O filme mostra altos e baixos. Vemos você vendendo 75 mil ingressos para um show em um rodeio em Houston em sete minutos. Mas veio a Covid e o evento foi cancelado. Quão frustrante foi para você, já que depois de todos esses anos de esforço, quando as coisas estavam acontecendo, o mundo parou?
Acho que não pensei na minha carreira naquele momento. Eu estava tipo: “Ei, o que está acontecendo? Nunca vi nada assim antes…” Acho que todo ser humano neste planeta ficou abalado com o que aconteceu. Sinto que experimentamos essa conectividade global como pessoas. E me senti muito conectada ao mundo, ao medo e à ansiedade. Estava mais preocupada em não apenas me proteger, mas também ajudar os outros. Estava prestes a ir para o Japão, que é um lugar que sempre quis visitar desde criança. Tinha um show em um estádio em Houston, minha cidade natal. Tive todos esses pináculos de carreira incríveis. Mas acredito firmemente que tudo o que aconteceu comigo foi por uma razão. Então, por que questionaria alguma coisa agora?

Como você também diz no filme: quando as pessoas te veem no palco, elas se veem. Quem você viu no palco quando era um artista ou mais jovem, que chegou perto de permitir que você se visse?

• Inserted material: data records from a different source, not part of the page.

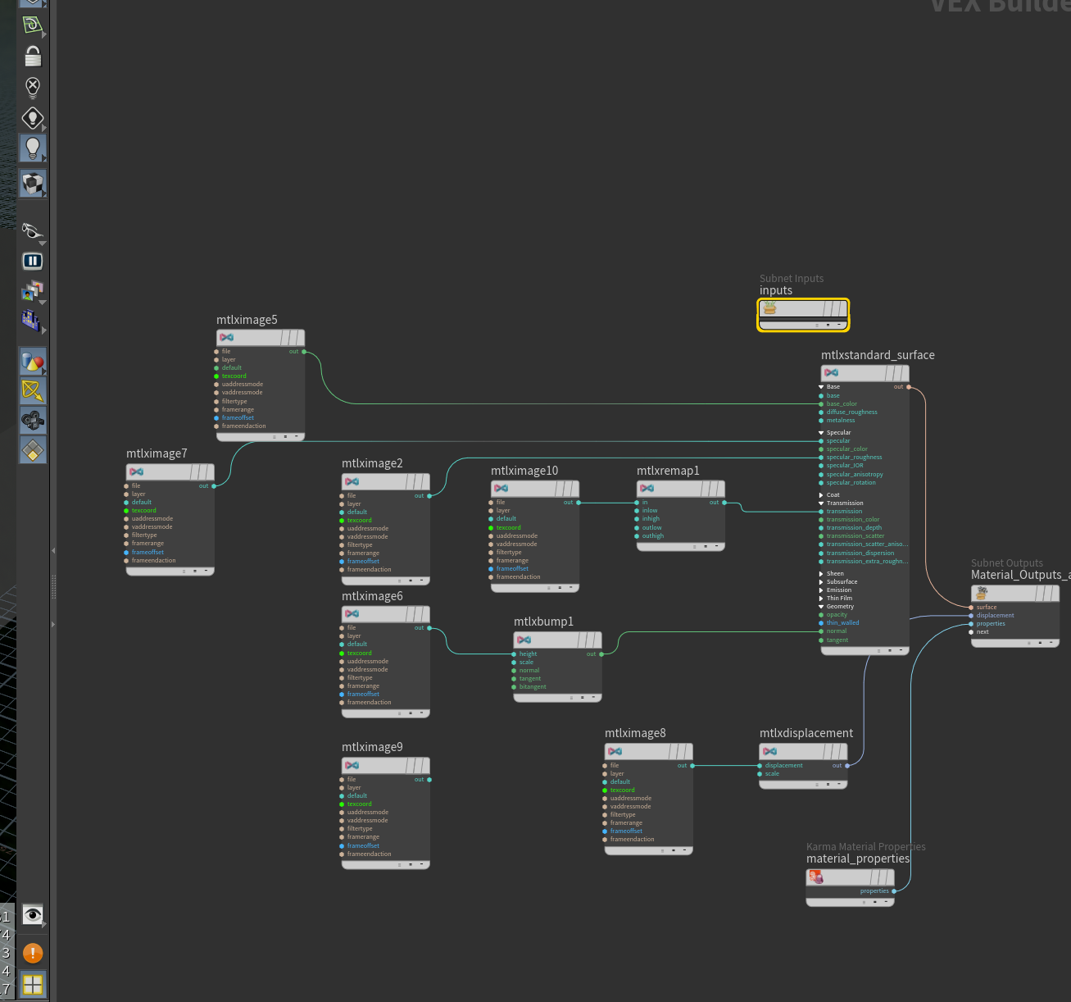1071x1002 pixels.
Task: Click the checkered cube material icon
Action: [33, 184]
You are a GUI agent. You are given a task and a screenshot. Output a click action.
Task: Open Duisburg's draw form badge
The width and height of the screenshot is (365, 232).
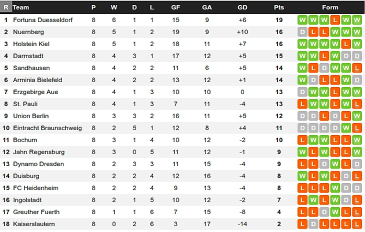coord(346,176)
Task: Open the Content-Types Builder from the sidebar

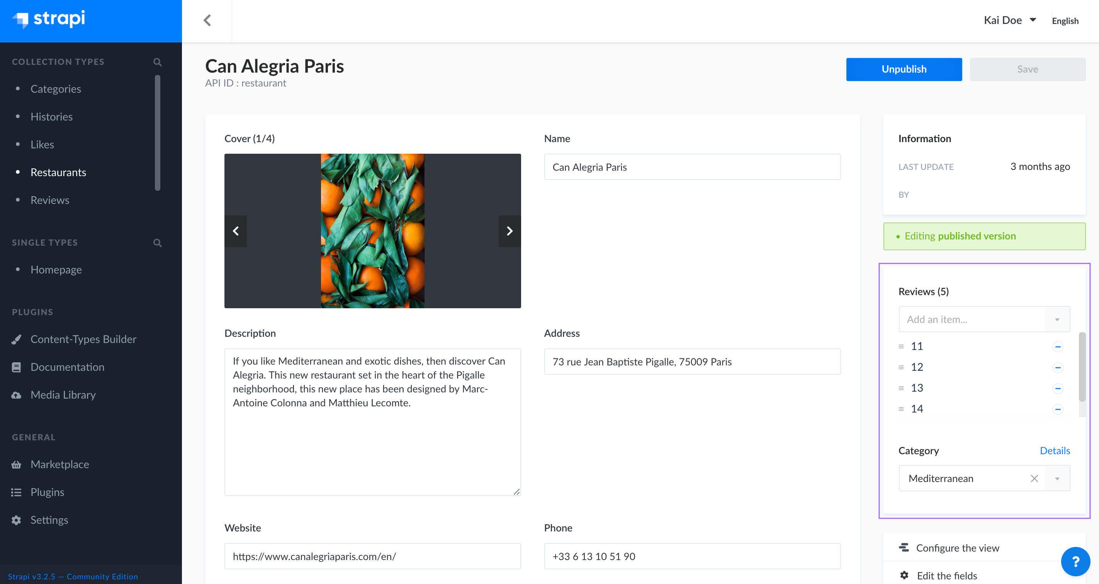Action: (x=83, y=339)
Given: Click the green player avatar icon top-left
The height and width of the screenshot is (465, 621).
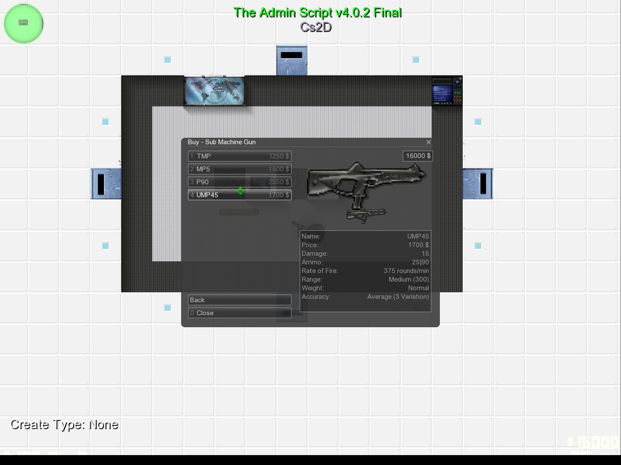Looking at the screenshot, I should click(23, 23).
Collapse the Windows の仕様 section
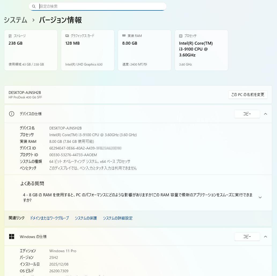The width and height of the screenshot is (277, 276). [265, 236]
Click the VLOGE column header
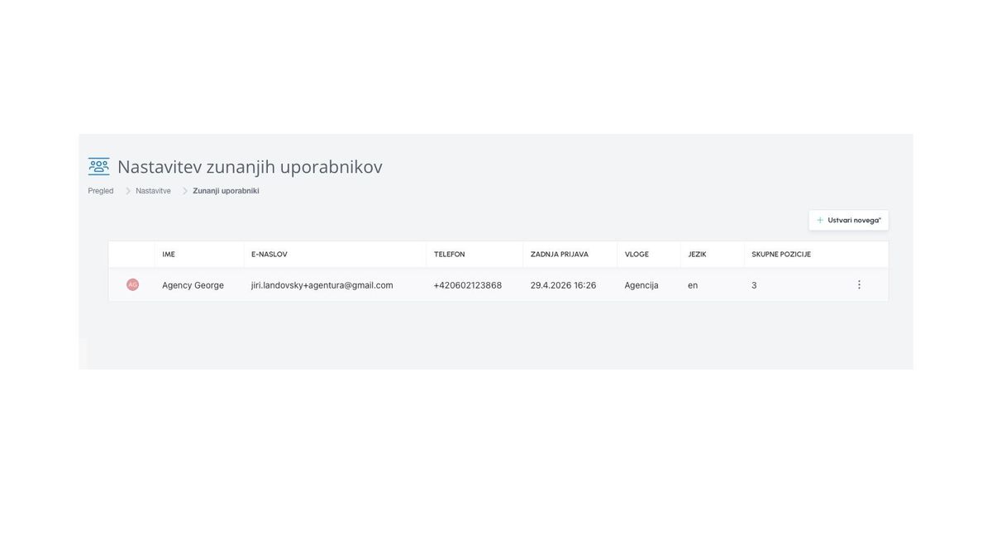 [x=637, y=255]
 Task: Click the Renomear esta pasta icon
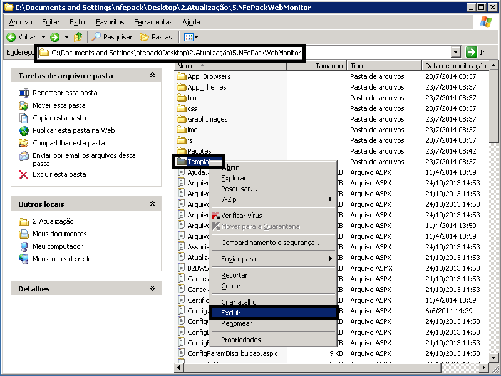pyautogui.click(x=24, y=93)
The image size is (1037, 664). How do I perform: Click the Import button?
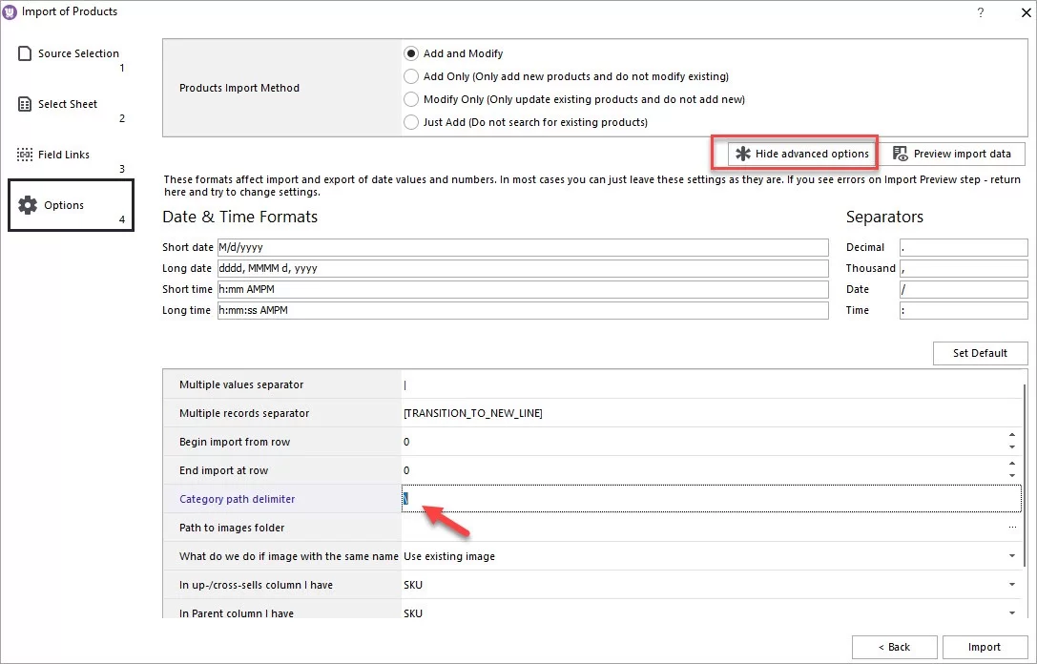(x=985, y=647)
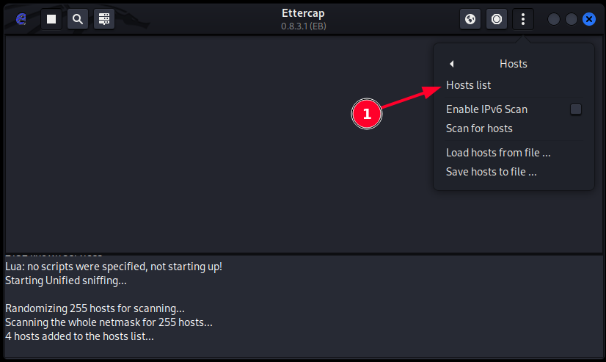Maximize the Ettercap window

pyautogui.click(x=572, y=19)
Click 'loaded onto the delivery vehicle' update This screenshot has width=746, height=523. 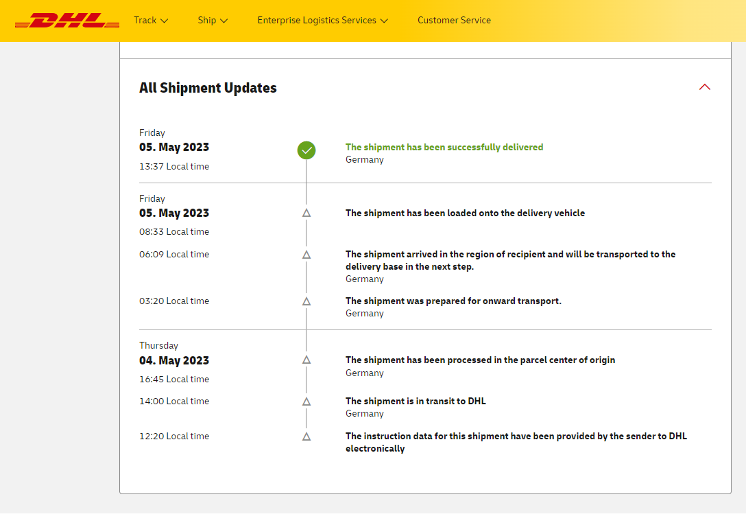pos(465,213)

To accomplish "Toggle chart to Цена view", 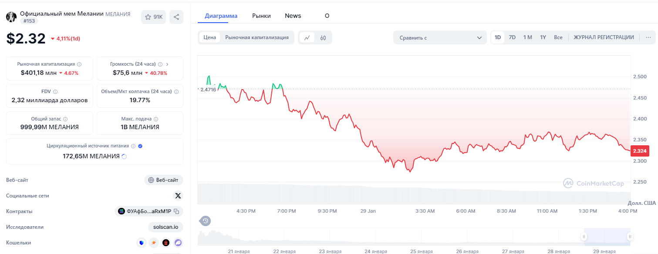I will [210, 37].
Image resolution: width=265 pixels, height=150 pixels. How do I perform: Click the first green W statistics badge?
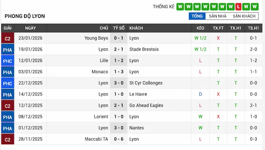point(180,6)
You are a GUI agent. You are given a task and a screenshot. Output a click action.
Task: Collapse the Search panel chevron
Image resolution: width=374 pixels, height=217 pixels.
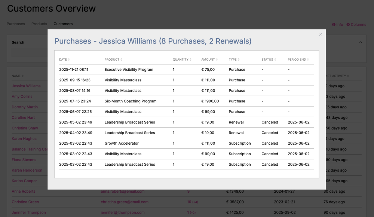(x=361, y=42)
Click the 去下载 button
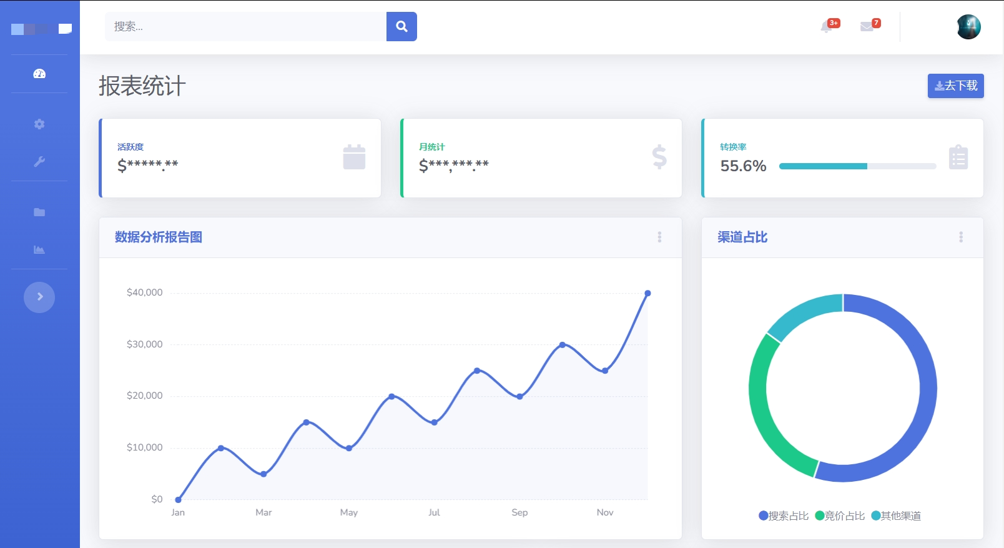 coord(955,86)
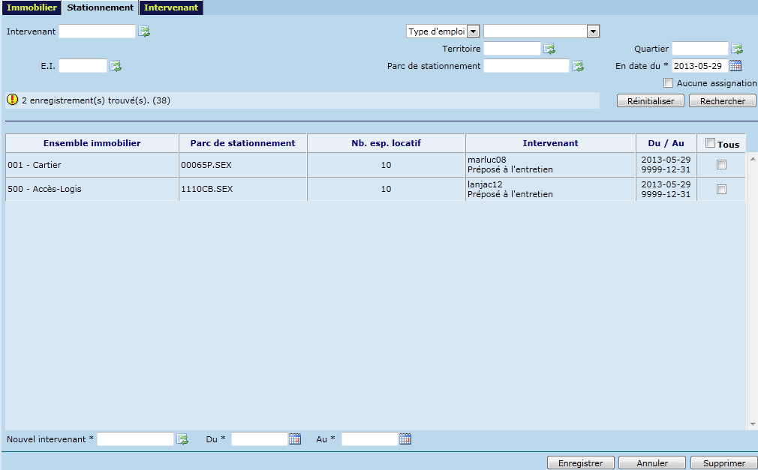
Task: Check the Tous select-all checkbox
Action: pos(710,143)
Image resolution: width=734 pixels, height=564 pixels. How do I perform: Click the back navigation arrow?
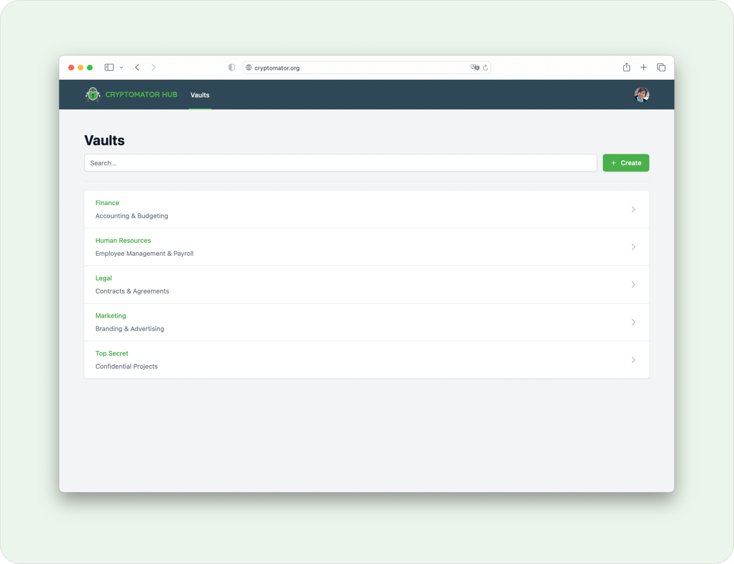pos(137,67)
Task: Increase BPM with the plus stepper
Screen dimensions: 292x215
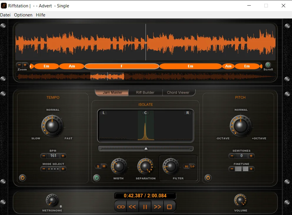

Missy Elliott é definitivamente alguém em quem eu me vi. Ela é inconvencional, brilhante e incrível. É um dos seres humanos mais únicos que você já viu e que não era “permitido” no mundo pop. Mesmo que Missy Elliott seja bonita, brilhante, estilosa e sexy, os padrões de beleza e a mídia não celebram as pessoas que se parecem conosco dessa maneira. Então, foi incrível vê-la dizer, “foda-se”, tornando-se um ícone da moda, escrevendo músicas positivas sobre sexo e sendo uma artista e dançarina incrível. Vê-la realmente me ajudou a acreditar que posso ser aceita. Era como “eu sou tão talentosa e única. Então, por que não posso fazer isso também?”.